### To be done
a: According to the court passage, why was Wheatley's 2008 attempt to change the beneficiary invalid? Answer in one to three sentences.
b: Please reproduce the lines of the listing from the line with "784x495 pixels." through the end of the listing, both ends included.

### Page text
┌──

B. Responsibility for the Litigation
Next, John Hancock was-at a minimum-"in part responsible for causing" and "in part responsible for protracting" the litigation. Royal Indem. Co., 307 Fed.Appx. at 806. At any point, had John Hancock reviewed the 6-page annuity, the following would have quickly become apparent: (1) the United States owned the annuity; (2) Wheatley's Estate was the beneficiary upon Wheatley's death; (3) only the owner, the United States, could change the beneficiary designation. Yet, John Hancock told the Estate that "there is a designated beneficiary on file, as requested by the Annuitant" and the beneficiary "was designated by the annuitant" (emphasis added). But this could not have been the case under the express terms of the annuity. Thus, Wheatley's 2008 attempted change of beneficiary-which was the only attempted change of beneficiary-was invalid, leaving the Estate as the only possible beneficiary. It is unclear why John Hancock was confused.
Even though it had to look no further than its own documents, John Hancock filed an interpleader action to establish the proper beneficiary. While the district court credited John Hancock for its "efforts to encourage settlement with the Defendants," this ignores the fact that John Hancock initiated litigation that, at its base, simply required the untangling of John Hancock's own errors.

└──

### Records provided
┌──

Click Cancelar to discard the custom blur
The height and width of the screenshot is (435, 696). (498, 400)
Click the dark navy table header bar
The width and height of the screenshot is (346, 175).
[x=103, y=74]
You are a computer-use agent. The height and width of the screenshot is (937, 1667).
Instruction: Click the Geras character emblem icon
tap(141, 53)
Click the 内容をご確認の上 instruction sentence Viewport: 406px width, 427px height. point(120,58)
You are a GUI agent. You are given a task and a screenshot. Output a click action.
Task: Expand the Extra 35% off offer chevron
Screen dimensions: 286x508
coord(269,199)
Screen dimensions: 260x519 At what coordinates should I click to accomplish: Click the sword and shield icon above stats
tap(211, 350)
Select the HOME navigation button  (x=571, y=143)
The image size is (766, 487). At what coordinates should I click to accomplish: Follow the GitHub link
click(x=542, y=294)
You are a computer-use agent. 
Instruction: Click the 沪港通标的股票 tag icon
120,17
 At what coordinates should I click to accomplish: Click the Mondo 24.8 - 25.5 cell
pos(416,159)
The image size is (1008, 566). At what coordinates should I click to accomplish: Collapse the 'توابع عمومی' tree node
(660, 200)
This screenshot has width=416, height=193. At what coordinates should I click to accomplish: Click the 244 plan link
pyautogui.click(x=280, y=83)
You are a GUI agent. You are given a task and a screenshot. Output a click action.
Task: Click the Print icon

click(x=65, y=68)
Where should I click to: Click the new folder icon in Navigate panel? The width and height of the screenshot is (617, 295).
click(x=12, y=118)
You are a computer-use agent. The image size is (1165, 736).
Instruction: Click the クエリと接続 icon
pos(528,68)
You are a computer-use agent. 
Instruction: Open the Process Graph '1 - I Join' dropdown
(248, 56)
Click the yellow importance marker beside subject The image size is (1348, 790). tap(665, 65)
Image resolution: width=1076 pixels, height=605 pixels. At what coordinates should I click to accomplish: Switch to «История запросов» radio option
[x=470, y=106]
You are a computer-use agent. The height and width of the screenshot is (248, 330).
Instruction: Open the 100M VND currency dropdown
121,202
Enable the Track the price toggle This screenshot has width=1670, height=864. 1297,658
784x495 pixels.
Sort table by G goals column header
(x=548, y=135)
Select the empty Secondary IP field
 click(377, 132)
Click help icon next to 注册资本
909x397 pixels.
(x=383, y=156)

└──

### The solutions
a: Under the express terms of the annuity, only the owner could change the beneficiary designation, and the owner was the United States, not Wheatley. Because Wheatley's 2008 attempt was the only attempted change, its invalidity left the Estate as the only possible beneficiary.

b:
784x495 pixels.
Sort table by G goals column header
(x=548, y=135)
Select the empty Secondary IP field
 click(377, 132)
Click help icon next to 注册资本
909x397 pixels.
(x=383, y=156)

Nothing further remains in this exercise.